One thing you can guarantee in our wonderful world of fishing is the element of surprise.
Just when you think you have learnt all you can about fish and their behaviour or where they live, another bolt from the blue turns up. An incredible recapture of a large Australian bass recently in the Gippsland Lakes has tongues wagging and all of guessing about its history. I also have plenty of good news on flathead, bream and mullet.
They're back. All it takes is a slight rise in water temperature and the good old duskies are back on the chew. You will find them anywhere from Paynesville through to Kalimna and as usual the North Arm which is also a very reliable summer flatty haunt. I've yet to hear of any stud fish over 80cm turning up but these big breeders will be lurking close to the areas just mentioned. Bait anglers have told me about modest sized flatties between 35-45cm dominating their dusky catch with the odd 50cm fish turning up.
Soft plastics and blades are also proving their worth and live poddy mullet baits will again this year turn up a few thumpers. Just a reminder, if you are serious about your flatty fishing then get on the water early. In my opinion duskies bite the best between first light and 9am at this time of year and can feed in very shallow water of just 20-30cm in depth.
Boy, have the yellow eye mullet turned up in force! They are showing up around the lower reaches of the Mitchell and I found big schools of large mullet at Metung recently that were happy to chew on my blades meant for flathead and bream. I suspect if you set up a berley trail then you could expect to attract any number of mullet and have a very busy day hooking.
They often swim over shallow sand flats down to a metre in depth and by far your best bait will be sandworm. Another deadly offering is small pieces of fresh chicken meat on a size 6 hook with a very light sinker. If you have yet to try fresh mullet fillets deep fried in batter then you are missing out on a very tasty feed of fish that I rate in my top five species for the plate. The best thing about these mullet at the moment is their size, often to 40cm and not many are under 30cm.
At last the bream are now over their cranky spawning mode and becoming a little more focused on eating lures and baits. About time because most of us found them very frustrating towards the end of spring when any number of fish could be sounded up but they all had lock jaw.

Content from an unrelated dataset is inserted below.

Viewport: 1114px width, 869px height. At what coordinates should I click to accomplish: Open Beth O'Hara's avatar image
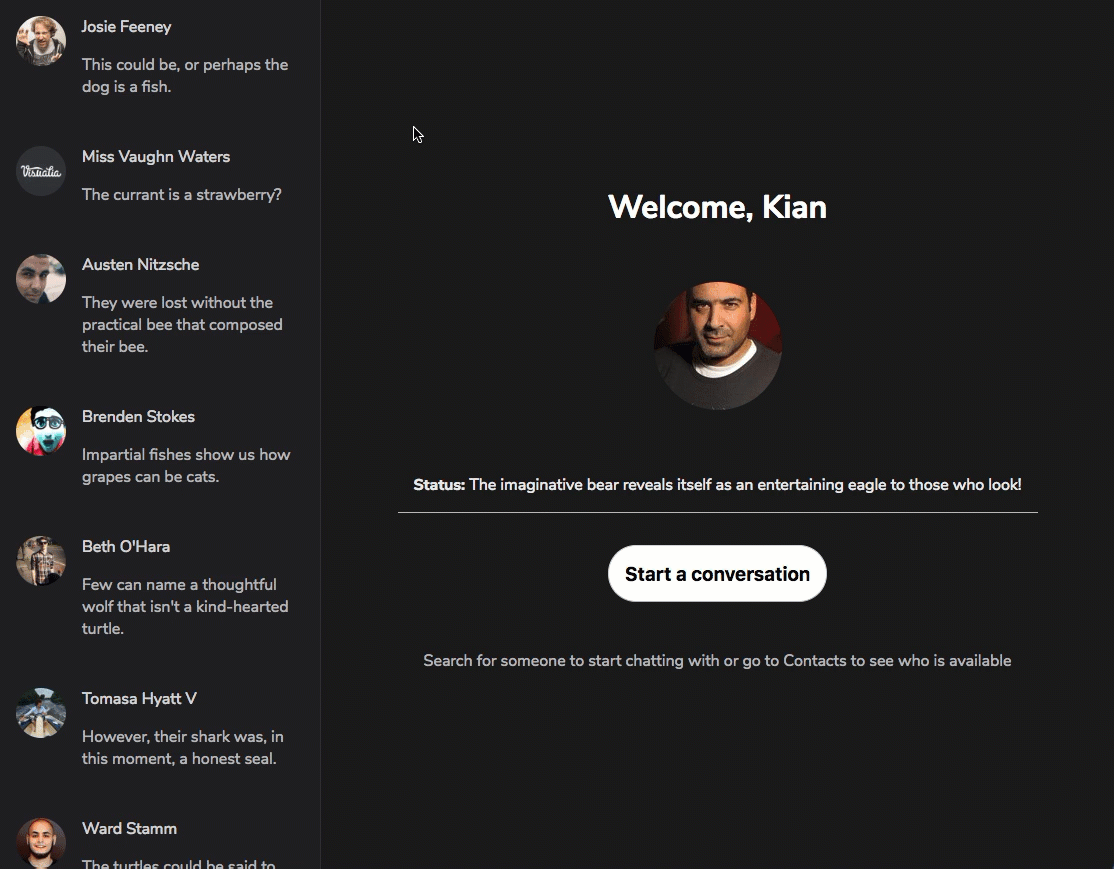[x=41, y=561]
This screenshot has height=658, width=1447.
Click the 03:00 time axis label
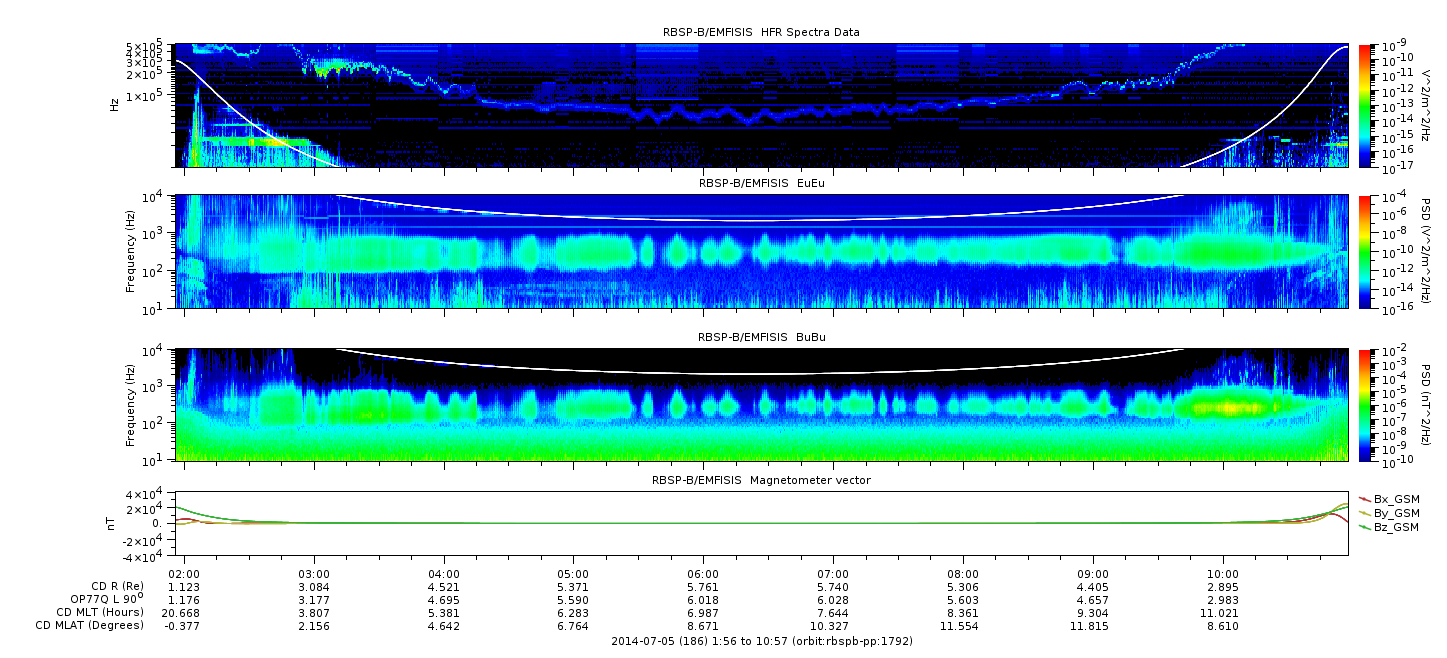click(314, 572)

Well, more to the point they had other things on their mind apart from feeding and this year will again prove a bumper spawning season due to the excellent fresh water inflows over the last two years.
I met up with astute tournament anglers Mark Cribbes and Dean Gamble recently and we fished a windy afternoon down at Paynesville. Between us we released a modest amount of bream for a two hour session but the fish were very fat and heavy for their length. Dean pulled a massive model from under a moored boat and called it for a big flatty at first because of its heavy weight and stubborn fight. We all got a pleasant surprise as an obese bream eventually found the net and for 38cm it was such a portly sucker at just under 1.4kg.
I found another pig sitting at the base of a jetty pylon and it went 41cm and probably just over 1.5kg if I had my scales handy. We found the Austackle Shinku lures deadly on the day and these sinking stick minnow hardbodied lures sink right down into the strike zone and you can cast them a mile. I also found two flathead and a luderick for the session and those three fish ended up in bread crumbs! For the bait anglers your first choice should be for live shrimp but sandworm will be nearly as good and get you plenty of mullet by-catch too.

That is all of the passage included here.